Population policies

A number of countries, especially in Asia, have set targets for reducing the levels of fertility (the average number of children women will have in a lifetime), or for stabilising their population. Some examples from the Asia and Pacific Region, supplied by the UN Population Division, are given below. Comments on these figures are by our own editorial team,

Bangladesh aimed to reduce its fertility to replacement level of 2.1 children by 2005. (In fact, though progress is being made, in extending access to family planning, the total fertility rate in 2007 was around 3 per cent.)

China aimed to limit its population to 1.33 billion in 2005, to 1.4 bilion in 2010 and to 1.56 billion in 2020. But in November 2005, Zhang Weiqing, minister of the State Commission of Population and Family Planning, said that China's population is expected to reach 1.37 billion by 2010, and 1.46 billion by 2020. By 2033, the country's population is expected to peak at about 1.5 billion, he said.

India aims to limit its population to 1.107 billion by 2010 and to reduce its total fertility rate to the replacement level of 2.1. (In fact India's population in 2007 was already 1,135 billion, with a total fertility rate of 2.8 and a UN projected population of 1.363 billion by 2025. A recent (2007) assessment of India's population prospects has concluded that its numbers will almost certainly be near 1.8 billion by 2050 and could top 2 billion by the end of this century unless fertility rates decline more rapidly in India's largest and poorest states.)

Jordan aims to achieve a total fertility rate of 2.9 by 2010, and to lower than this by 2020. The country’s current growth rate is 3% per year and the total fertility rate - average number of children women have over the course of their reproductive lives - is 3.1.

The Lao People's Democratic Republic (Laos) aims to reduce its total fertility rate from 4.9 in 2000 to 3.5 in 2010 and to 3.0 in 2020. The country’s current total fertility rate is 3.2, exceeding their target.

The former prime minister of Malaysia, Mohammed Mahathir, said that his country aimed to increase its population from 25 million to 70 million. (However, this conflicts with other statements and the current policy is unclear.)

Nepal aims to reduce fertility to replacement level by 2017. Currently, the country’s total fertility rate remains high at 3.3 children per woman and 38 per cent of the total population is under the age of 15.

Pakistan aimed to reduce its rate of population growth to 1.9 per cent by 2004. (The country missed this target, but managed to bring down its growth rate by 2007 to 1.8 per cent per year).
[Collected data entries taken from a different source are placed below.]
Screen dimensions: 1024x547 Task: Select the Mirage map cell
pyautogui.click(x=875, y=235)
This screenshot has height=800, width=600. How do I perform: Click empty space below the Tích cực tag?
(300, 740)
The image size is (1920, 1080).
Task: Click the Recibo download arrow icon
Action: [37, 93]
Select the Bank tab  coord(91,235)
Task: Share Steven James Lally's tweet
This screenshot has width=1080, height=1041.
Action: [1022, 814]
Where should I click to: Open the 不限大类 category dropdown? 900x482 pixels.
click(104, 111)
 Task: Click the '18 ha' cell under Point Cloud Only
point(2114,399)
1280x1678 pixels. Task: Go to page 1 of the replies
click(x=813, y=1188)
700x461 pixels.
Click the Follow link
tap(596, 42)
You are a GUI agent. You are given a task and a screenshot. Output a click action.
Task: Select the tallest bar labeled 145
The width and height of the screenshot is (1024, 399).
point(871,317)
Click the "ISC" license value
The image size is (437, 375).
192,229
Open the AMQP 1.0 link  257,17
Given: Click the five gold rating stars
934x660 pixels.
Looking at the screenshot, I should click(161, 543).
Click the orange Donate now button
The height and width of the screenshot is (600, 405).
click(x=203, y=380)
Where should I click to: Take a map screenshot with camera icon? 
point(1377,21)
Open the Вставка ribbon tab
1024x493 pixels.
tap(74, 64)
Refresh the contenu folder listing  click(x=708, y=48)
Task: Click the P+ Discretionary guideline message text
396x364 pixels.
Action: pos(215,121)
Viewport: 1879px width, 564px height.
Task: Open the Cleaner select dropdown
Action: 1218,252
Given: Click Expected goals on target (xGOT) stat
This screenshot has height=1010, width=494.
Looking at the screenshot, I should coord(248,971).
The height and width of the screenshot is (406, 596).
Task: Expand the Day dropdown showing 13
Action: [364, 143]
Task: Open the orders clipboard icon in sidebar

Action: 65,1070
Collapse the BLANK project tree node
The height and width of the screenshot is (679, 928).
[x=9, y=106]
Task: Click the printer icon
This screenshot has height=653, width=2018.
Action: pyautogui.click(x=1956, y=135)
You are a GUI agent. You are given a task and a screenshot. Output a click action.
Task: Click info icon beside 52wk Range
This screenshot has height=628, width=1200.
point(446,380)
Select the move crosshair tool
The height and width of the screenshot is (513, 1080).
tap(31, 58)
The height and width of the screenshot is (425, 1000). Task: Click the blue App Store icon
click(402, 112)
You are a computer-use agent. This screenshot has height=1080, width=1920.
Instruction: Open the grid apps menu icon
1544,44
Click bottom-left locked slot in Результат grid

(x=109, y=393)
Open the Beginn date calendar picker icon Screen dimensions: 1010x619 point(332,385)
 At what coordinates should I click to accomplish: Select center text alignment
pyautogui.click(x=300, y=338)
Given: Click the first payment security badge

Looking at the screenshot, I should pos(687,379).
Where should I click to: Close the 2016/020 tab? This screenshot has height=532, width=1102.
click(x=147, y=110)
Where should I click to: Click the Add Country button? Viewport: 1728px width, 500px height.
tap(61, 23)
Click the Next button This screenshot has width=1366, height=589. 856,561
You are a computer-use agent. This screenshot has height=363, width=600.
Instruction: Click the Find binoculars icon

Nevertheless, the total fertility rate remains high at 3.5 children per woman and over one third of the total population is below the age of 15.

Sri Lanka aims to achieve a stable population by mid-century. (The country is on track to meet this target, since its current total fertility rate is just 1.87, just below replacement level at 2.1)

Vietnam aimed to reach replacement level fertility of 2.1 by 2005 nationwide, and in remote and poor areas by 2010. (The country has essentially met this target, with a 2007 total fertility rate of 2.15).

Nigeria launched a new population policy in January 2004. This aims to improve the standard of life for all Nigerians by ensuring that the population growth rate of Nigeria by 2015 is not more than 2 per cent. It also aims to ensure an increase in the rate of modern contraceptive prevalence and to reduce the infant and maternal mortality rates which are currently very high (109 per 1,000 live births and 800 per 100,000 live births, respectively).

Iran's success story

Iran is considered a family planning policy success story. The country’s dramatic decline in fertility from an average of 7 lifetime births per woman in 1986 to 2.1 in 2005 has been termed Iran’s “other revolution”. Many of the strategies put in place two decades ago to address the country’s bulging population – a strong network of rural health centres, mandatory pre-marital counselling on family planning methods and free family planning services and contraceptives – are still contributing to the general wellbeing of Iranian families and promoting the health of mothers and children.

However, it is vital that reproductive health services continue to expand to meet current and future needs. With half the country’s population under the age of 20, the economic, political and reproductive behaviour of the baby boom generation of the 1980s (a result of the Iran-Iraq War) will be a powerful force shaping Iran’s future.